Bad behaviour, such as bullying, is a leadership issue, one that new legislation or changes in regulations are unlikely to address.
Its eradication must be led from the top by everyone from senior politicians to team leaders by setting the right tone and demonstrating excellence every day.
Bad behaviour is prevalent: the Public and Commercial Services Union estimates 71% of staff have experienced bullying in the past three years. In addition, seven in ten nurses, midwives and nursing associates report having been bullied, harassed or abused in the past year alone, according to the Nursing and Midwifery Council.
But bullying is not illegal, depriving leaders of the option of legal sanctions against transgressors. Part of the problem seems to be that bad behaviour is ‘priced into' the culture, making it hard to address. Health bosses, for instance, still have to wrestle with consultant-as-god-syndrome. And all public sector leaders tend to defer to people who ‘get the job done', whatever it takes.
The problem is bad behaviour can be a continuum ranging from moodiness, through to throwing objects and physically threatening people – actual assault becomes a police matter.
Stamping out bad behaviour is a matter for everyone who performs a leadership role for three reasons.
First, leaders should be able to define workplace behaviour excellence so that all employees are clear about what is acceptable and unacceptable. They should also be able to put in place mechanisms whereby anomalies or inconsistencies are openly addressed to avoid one-rule-for-them, another-for-the-rest-of-us syndrome.
Parliamentarians have a responsibility to lead this charge and to demonstrate good behaviour in every action from issues they raise in the media to PMQs. Present political discourse seems to be careering towards the toxic end of the spectrum.

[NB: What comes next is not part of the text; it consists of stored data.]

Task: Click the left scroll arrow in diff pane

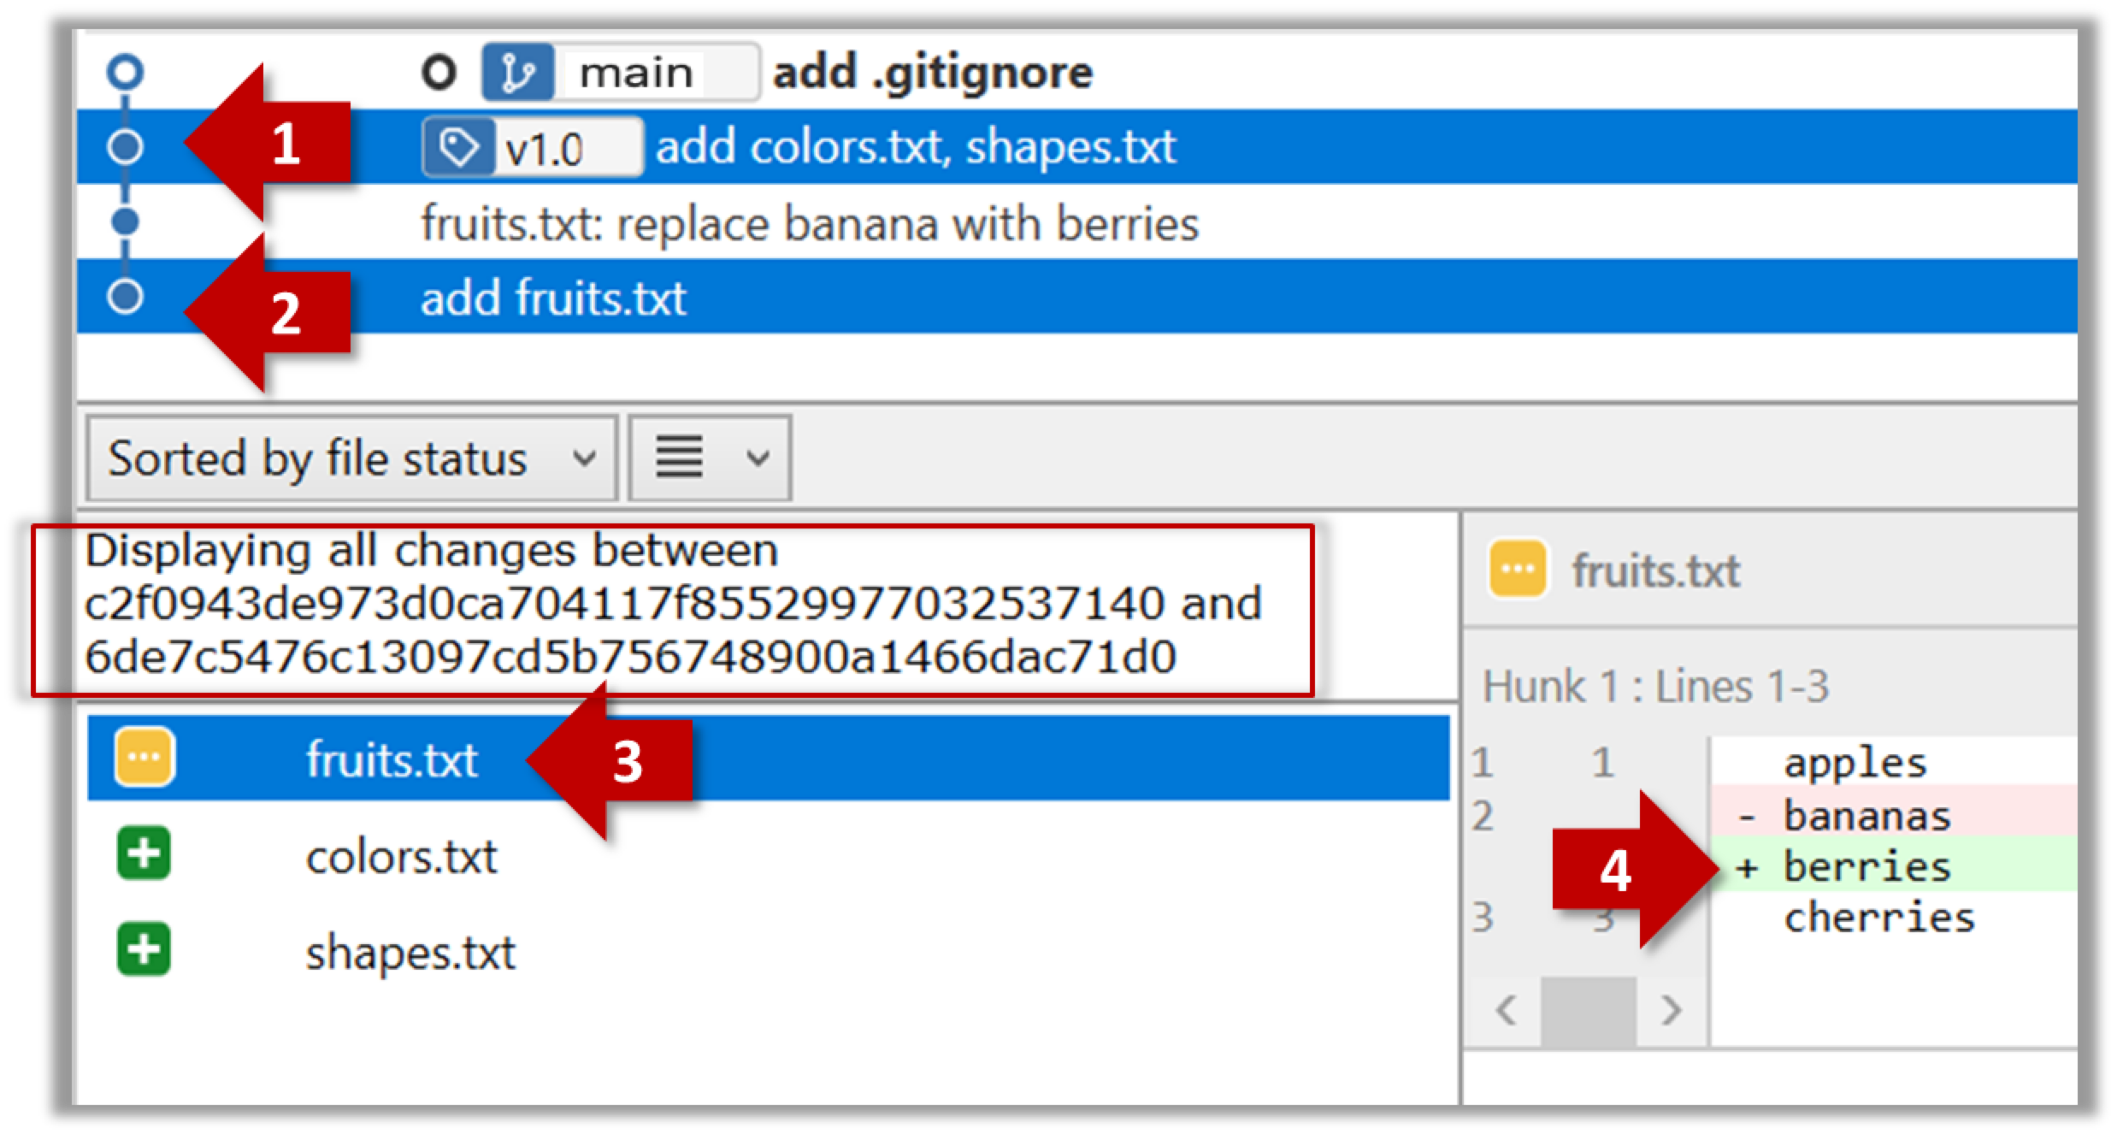Action: (1507, 1011)
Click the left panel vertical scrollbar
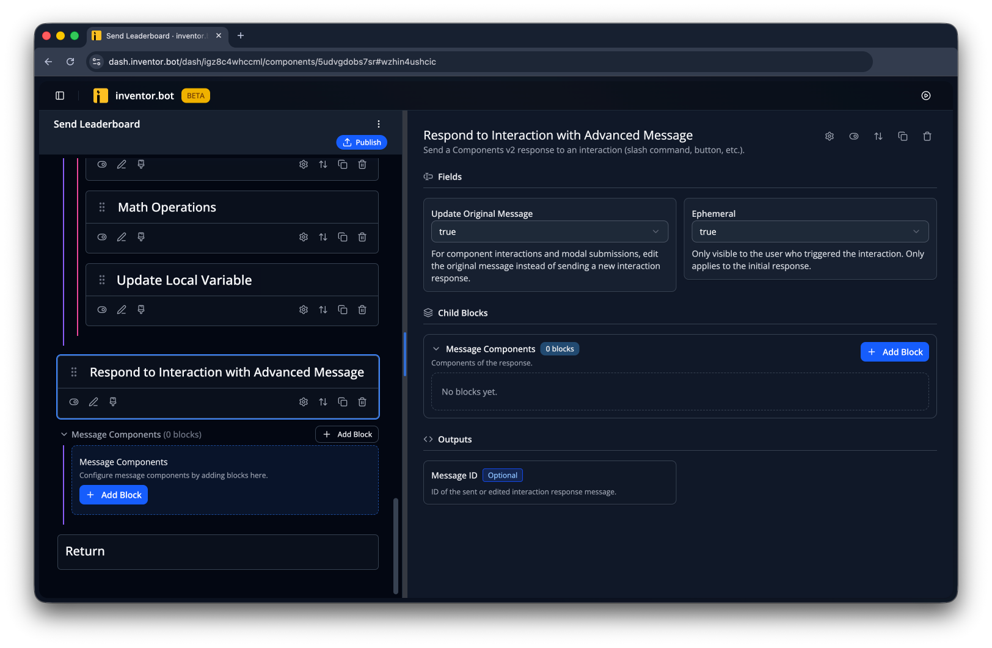 coord(396,547)
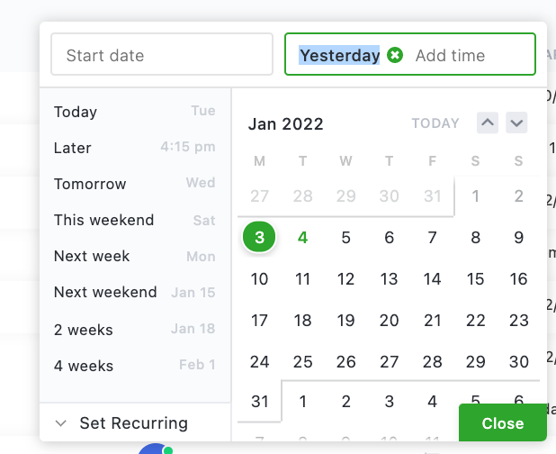Choose the Later 4:15 pm option
The width and height of the screenshot is (556, 454).
click(x=135, y=148)
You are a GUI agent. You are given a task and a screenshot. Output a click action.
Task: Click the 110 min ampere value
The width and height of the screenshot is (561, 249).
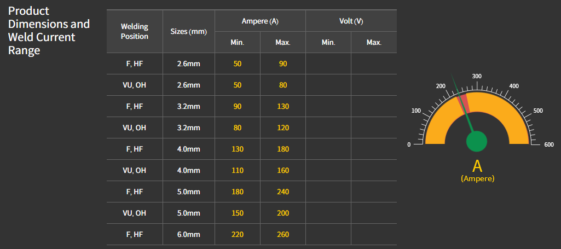[237, 170]
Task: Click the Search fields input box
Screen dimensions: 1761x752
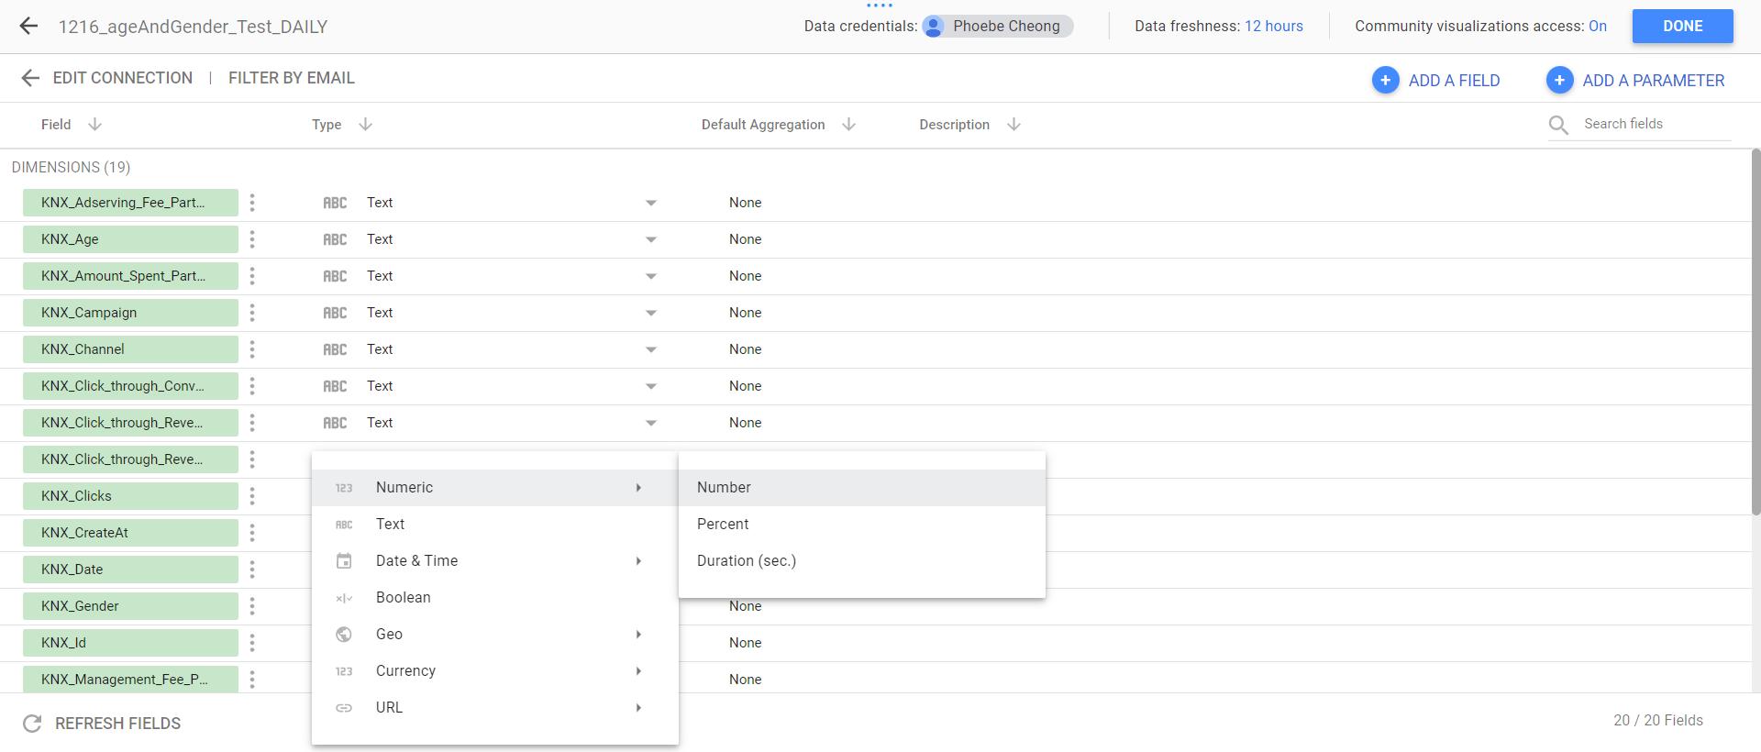Action: click(x=1651, y=124)

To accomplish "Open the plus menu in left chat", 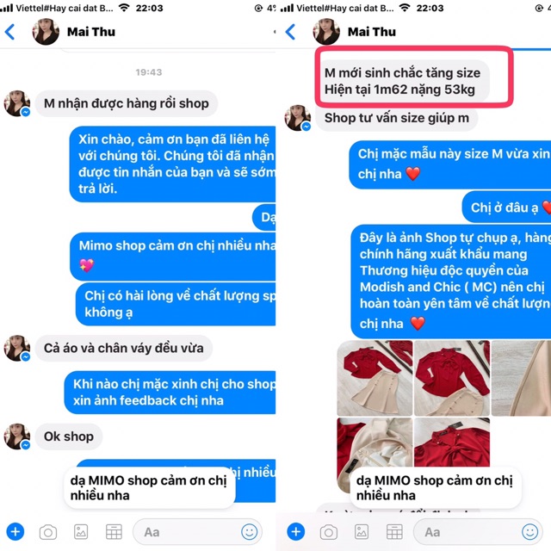I will pos(15,532).
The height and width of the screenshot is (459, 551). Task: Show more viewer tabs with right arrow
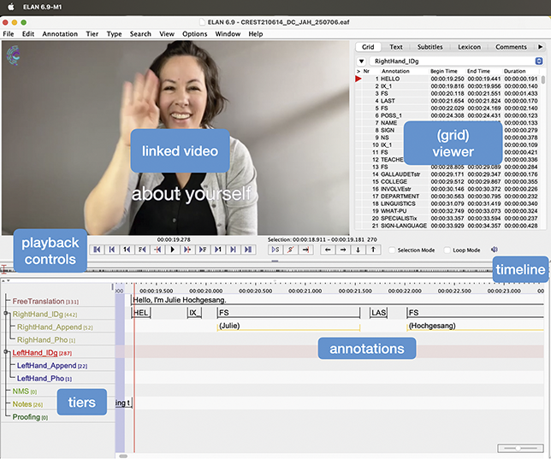pyautogui.click(x=540, y=47)
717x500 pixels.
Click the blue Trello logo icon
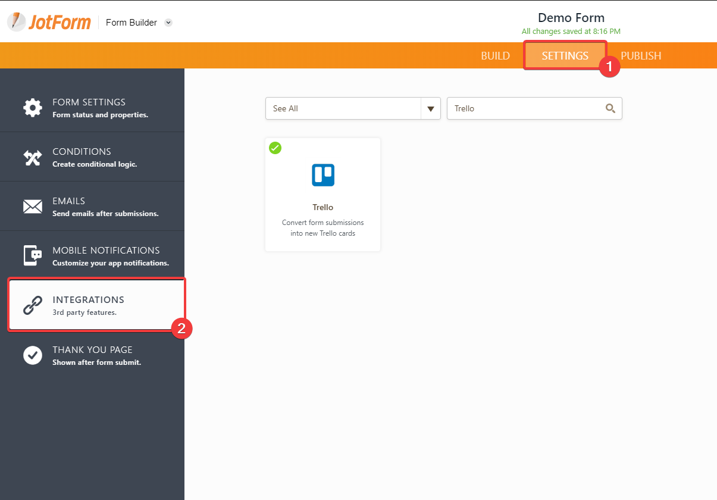click(x=323, y=175)
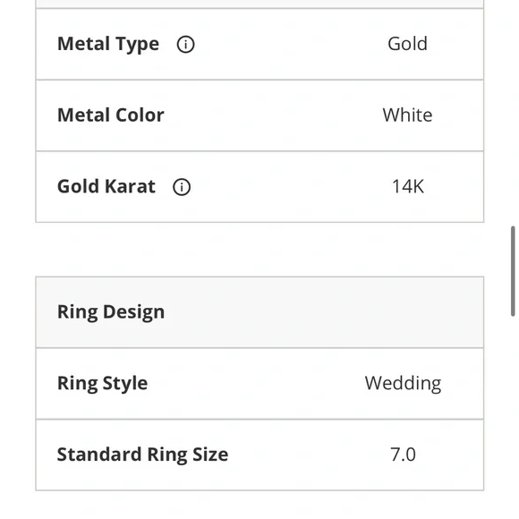Click the Metal Color table row
This screenshot has height=519, width=519.
tap(260, 115)
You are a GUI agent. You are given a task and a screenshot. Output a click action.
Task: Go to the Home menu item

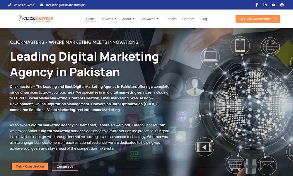(90, 19)
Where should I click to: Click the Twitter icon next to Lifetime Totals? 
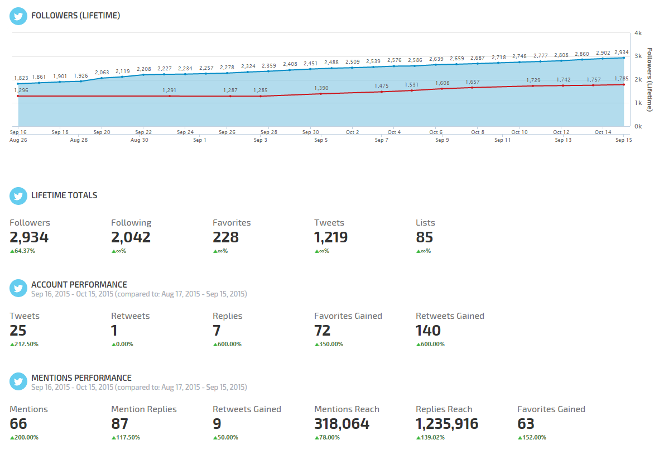pos(18,196)
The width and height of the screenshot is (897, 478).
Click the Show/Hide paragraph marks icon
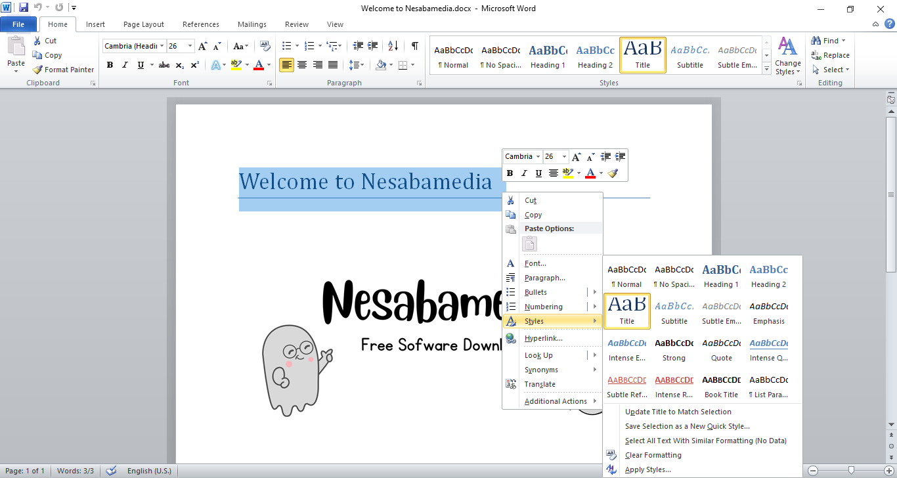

Second, leaders can and should set the tone. They determine through their actions and inactions, through passing remarks and public statements and through how they deal with unhelpful micro behaviours (eye-rolling, ignoring or undermining) what is acceptable or unacceptable. All too often it's easier to opt for a quiet life, letting obvious apparently minor transgressions go.
Finally, leaders have the power to define and call out errant behaviours in the moment. Publicly challenging those who bully others may be embarrassing but the cost of not doing so could be felt in the impact on others' mental health. Some might baulk at taking such actions, fearful of being accused of the same negative behaviours they are seeking to address. If so, there are other ways of doing this. But using this as a reason to do nothing, simply endorses ‘they didn't say no, so that means yes' and this perpetuates such behaviours.
Eradicating bad behaviour is long overdue. But all too often, leaders avoid addressing the obvious: what would good look like if there was no bad behaviour in the culture. A good starting would be to ask staff what they think by singling out the spaces where it actually takes place and fleshing out the challenges.
Take meetings, for instance. Should someone's access to air space or their level of public attention be determined by the content of their contribution rather than by unconscious biases, dress, or demeanour? Should there be a list of unhelpful behaviours on the wall of every meeting so that everyone can be clear about transgressions?
Or what about getting the job done? How should leaders exert pressure on members of staff to work at an optimal level? How should limits on such pressure be set – or calibrated? When does influence become intimidation? Navigating such cultural challenges are not easy – and may be locally determined. But present ambiguity is unhelpful. It can allow people prone to behaving badly to test the limits by relying on doubt, status, power, deference, fear and guilt to ensure nothing changes. It's far harder to tackle bullies who are very successful in the workplace than those who fail on a daily basis. (As it is for those in positions of power, influence or who are ostensibly indispensable.)
Tackling poisonous culture, like so many things in life, is reducible to a simple maxim: if you're not part of the solution, then you're probably part of the problem. People may just be frightened to say so.